Began with a 5-hour drive from San Jose to Tuolumne Wilderness Office in Yosemite. Arrived around 2pm ready to hike and summit 6 peaks in 6 days. No realizing some “inclement weather” was upon me, I received my physical permit (required to carry when backpacking) and promptly deep-sixed all my plans! Thunderstorms, along with lightning, flash flood warnings and tremendous amounts of rain were forecasted over the next three days. Great! (Oh, and the forecast was right!).
The Ranger suggest I not go in my targeted area since non of it was protected. In fact, Mt. Lyell and Mt. Maclure might not be accessible due to the rivers rising.
I waited in my car while awaiting the leaving of the torrential rain. Finally, at 3pm, it stopped, and I began the journey. Instead of heading down Lyell Canyon….
Towards the beginning of Lyell Creek
… I went via Rafferty Creek. What a GREAT trail with a gradual climb to 10,000 feet.
One of the great scenes on Rafferty Creek
Ended up at one of the six High Sierra Camps called Vogelsang where I stayed in the spacious backpackers camp. With Fletcher Peak with Fletcher Lake as the backdrop, this is where I stayed for two nights (due to the powerful Thunderstorms).
Fletcher Peak with the Lake
On the zero day, I decide to squeeze in a summit Vogelsang Peak. Having not been prepared for this, I noticed a trail on the map. I can assure you, there was no trail! Just pure boulders and straight up. Noticing the clouds gathering, I tried to hurry up the best I could.
One of the lakes on the way to Vogelsang Peak
Heading to Vogelsang Summit
Bouldering up and navigating gravel on a steep terrain was a challenge. Many times I decided to stop and return… but, for some reason, kept going… I couldn’t believe I made it to the false summit with less than one mile to go.
Top of the false summit, looking at the peak
False summit with less than a mile to the top
Ran into two people who were coming down from the top-cute couple. They encouraged me to finish which, navigating through the bushes, I did.
Vogelsang Peak.
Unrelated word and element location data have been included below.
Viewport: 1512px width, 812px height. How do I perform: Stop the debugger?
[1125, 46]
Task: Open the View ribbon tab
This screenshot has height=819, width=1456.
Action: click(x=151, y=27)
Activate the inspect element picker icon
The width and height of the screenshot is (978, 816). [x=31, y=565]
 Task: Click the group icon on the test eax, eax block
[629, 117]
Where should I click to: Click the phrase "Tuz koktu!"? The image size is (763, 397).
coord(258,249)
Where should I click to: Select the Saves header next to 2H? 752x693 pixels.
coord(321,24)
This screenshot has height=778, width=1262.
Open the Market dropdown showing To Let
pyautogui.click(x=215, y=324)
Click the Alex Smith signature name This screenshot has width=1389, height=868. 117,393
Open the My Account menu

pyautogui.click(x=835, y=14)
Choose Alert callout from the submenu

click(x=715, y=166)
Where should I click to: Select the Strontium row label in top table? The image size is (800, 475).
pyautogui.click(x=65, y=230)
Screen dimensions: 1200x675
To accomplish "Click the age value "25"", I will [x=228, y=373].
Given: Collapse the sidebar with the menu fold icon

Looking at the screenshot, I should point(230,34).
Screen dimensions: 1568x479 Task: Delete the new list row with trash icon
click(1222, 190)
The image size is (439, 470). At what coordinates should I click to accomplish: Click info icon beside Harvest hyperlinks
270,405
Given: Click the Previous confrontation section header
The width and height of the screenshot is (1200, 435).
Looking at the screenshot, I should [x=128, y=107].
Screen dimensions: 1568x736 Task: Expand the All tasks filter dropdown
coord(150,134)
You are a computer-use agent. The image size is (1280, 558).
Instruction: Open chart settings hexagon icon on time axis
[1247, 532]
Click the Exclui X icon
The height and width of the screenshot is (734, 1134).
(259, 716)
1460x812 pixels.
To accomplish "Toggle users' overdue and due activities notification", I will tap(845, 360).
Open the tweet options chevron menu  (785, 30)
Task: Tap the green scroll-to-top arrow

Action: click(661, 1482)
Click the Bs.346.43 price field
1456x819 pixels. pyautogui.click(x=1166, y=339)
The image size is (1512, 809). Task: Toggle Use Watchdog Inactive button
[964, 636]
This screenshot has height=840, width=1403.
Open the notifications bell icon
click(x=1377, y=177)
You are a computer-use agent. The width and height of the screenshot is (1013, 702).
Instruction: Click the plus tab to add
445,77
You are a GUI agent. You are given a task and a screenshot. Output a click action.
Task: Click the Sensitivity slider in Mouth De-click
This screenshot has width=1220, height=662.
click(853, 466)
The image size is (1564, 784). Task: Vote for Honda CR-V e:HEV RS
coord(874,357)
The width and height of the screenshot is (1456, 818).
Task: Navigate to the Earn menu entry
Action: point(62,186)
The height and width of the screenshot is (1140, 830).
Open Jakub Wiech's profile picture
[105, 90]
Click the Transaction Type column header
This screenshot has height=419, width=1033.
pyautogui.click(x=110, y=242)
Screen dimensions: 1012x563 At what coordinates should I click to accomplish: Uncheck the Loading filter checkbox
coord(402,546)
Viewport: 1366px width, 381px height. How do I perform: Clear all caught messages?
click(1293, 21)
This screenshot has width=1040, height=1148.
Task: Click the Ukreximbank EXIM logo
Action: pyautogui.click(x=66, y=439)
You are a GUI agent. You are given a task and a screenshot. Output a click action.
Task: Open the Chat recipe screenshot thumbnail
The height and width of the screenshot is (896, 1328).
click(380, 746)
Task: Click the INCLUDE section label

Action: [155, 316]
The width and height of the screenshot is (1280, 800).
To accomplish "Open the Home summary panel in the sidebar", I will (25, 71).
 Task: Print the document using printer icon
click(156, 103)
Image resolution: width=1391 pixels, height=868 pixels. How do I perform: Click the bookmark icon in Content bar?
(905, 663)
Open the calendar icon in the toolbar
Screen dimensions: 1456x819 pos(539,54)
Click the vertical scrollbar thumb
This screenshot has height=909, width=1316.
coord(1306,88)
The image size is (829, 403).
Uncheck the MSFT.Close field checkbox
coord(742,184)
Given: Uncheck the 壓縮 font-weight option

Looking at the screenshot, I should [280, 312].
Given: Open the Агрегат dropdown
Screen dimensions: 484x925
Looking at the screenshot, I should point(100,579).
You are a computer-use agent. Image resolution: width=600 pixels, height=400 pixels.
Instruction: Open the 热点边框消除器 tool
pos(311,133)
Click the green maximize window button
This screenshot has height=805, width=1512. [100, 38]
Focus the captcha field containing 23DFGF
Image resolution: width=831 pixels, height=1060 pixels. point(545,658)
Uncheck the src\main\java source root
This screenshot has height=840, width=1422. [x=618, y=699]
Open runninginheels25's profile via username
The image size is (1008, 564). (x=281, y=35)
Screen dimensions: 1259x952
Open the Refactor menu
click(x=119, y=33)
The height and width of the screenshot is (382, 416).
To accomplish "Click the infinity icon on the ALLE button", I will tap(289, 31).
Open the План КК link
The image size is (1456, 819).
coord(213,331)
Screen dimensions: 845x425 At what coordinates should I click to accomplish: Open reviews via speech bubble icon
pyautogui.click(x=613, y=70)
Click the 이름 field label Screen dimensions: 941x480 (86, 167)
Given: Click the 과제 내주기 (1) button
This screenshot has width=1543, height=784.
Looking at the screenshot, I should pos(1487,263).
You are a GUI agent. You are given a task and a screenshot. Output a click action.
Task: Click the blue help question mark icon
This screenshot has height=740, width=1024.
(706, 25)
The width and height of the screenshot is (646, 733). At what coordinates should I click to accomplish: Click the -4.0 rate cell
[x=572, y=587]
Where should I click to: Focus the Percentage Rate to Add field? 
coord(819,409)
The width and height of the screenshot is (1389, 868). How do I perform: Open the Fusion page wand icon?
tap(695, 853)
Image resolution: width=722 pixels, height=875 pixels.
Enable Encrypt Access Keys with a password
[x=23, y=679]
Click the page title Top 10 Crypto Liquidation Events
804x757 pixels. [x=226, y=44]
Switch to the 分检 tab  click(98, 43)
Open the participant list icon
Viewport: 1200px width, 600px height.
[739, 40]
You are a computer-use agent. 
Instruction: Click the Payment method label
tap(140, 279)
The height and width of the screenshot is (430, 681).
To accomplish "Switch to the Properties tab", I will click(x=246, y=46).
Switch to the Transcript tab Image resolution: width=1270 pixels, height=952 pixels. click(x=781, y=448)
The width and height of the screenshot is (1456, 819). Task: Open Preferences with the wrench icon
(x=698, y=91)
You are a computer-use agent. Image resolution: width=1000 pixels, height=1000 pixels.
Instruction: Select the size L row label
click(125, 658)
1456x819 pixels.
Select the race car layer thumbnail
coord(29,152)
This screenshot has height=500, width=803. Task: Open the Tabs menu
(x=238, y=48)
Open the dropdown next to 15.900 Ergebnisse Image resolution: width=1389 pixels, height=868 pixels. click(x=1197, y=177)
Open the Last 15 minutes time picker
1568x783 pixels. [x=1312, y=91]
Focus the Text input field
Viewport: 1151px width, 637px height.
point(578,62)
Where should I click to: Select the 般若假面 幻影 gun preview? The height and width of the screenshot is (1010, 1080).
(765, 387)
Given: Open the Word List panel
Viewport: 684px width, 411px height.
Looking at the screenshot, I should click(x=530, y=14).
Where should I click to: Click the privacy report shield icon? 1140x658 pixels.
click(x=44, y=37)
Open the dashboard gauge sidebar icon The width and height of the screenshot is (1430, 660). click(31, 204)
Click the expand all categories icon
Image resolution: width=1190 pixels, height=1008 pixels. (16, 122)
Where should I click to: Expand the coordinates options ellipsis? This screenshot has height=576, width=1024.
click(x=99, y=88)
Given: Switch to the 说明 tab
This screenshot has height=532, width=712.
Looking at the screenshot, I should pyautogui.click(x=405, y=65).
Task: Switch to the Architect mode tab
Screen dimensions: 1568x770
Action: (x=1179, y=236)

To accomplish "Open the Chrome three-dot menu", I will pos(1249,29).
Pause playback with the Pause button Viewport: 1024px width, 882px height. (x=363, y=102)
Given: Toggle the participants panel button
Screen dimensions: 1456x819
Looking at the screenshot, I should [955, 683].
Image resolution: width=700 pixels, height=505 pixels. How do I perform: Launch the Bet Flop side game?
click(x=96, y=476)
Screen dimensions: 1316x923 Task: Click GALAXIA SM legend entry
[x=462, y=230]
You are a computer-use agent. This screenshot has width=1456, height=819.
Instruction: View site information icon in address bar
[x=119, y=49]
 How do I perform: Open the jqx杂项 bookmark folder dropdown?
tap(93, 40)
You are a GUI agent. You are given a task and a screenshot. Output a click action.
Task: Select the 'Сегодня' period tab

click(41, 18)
The green is large plants with boulders in-between.
Having made it to the stop, grabbed a snack and took some pictures, it began to rain. There is no place like the top of an 11,498’ peak when a thunderstorm breaks out overhead. Needless to say, I sped down the 1400’ as quickly as I could. Having arrived around 2pm, it pretty much rained until the next day, with hours of thunder and lightning.
I decided the following morning to get up early and take the 9 mile hike down from 10,100’ elevation to 7150’. The High Sierra Camp (all HSC’s are closed in 2021) called Merced Lake. Off I went around 8:30am. The views along the way were tremendous.
Heading towards Merced Lake
Emeric Lake is hiding behind the hill!
The flow of water was amazing
I finally made it to Merced Lake, deciding to pass the lake and camp on the opposite side of the high sierra camp. With plenty of water, shelter from any storms, it was time to relax and enjoy.
6:53am Sunrise on Merced Lake
After breakfast and packing up, I let Duckie Jones know it was time to be off on our next adventure. Since this was a completely unscripted adventure, we had three choices: Head towards Clouds Rest and camp there; head towards Cathedral Lake or head towards Sunrise, High Sierra Camp. In the end, I decided to go to Sunrise, which is at 9,350’. Pretty much, this would be an uphill day with a 9+ mile hike.
Duckie Jones Goofing Off
With many incredible views along the way…
More Wonderful Views
Finally made it to Sunrise. One hiker gave me a tip of a camping spot up top with incredible views. What a great tip!
View of Cathedral Peak and Echo Range
View from my camping area
View from Sunrise
The following day I headed towards Cathedral Peak. Wanted to summit the peak but did not have instructions or downloaded maps… On the way, the views were amazing.
Cathedral Peak from Cathedral Lake
I saw one unnamed lake off trail near the base of Cathedral. Venturing off, I found it. And what an incredible find it was! My own unnamed lake!
Unnamed Lake at the base of Cathedral Peak
Turns out, it was a perfect place to rest, eat, take my day pack out and begin the climb to the peak. I only made it up to about 9700’. Turns out this was probably a class 4. One day, I’ll return and summit it – but probably from the other side!
View from the unsuccessful peak climb
Taking a rest on the ledge. Yes, that is straight down. Yes, I believe I slept.
View of the unnamed lake from the climb
The bowl from where the lake sits with the peak in view. On the righthand side is the class 4, heading up on the ridge.
Since I was so close to the car (about 6 miles), and didn’t have another destination in mind, I decided to hike out. What an adventure!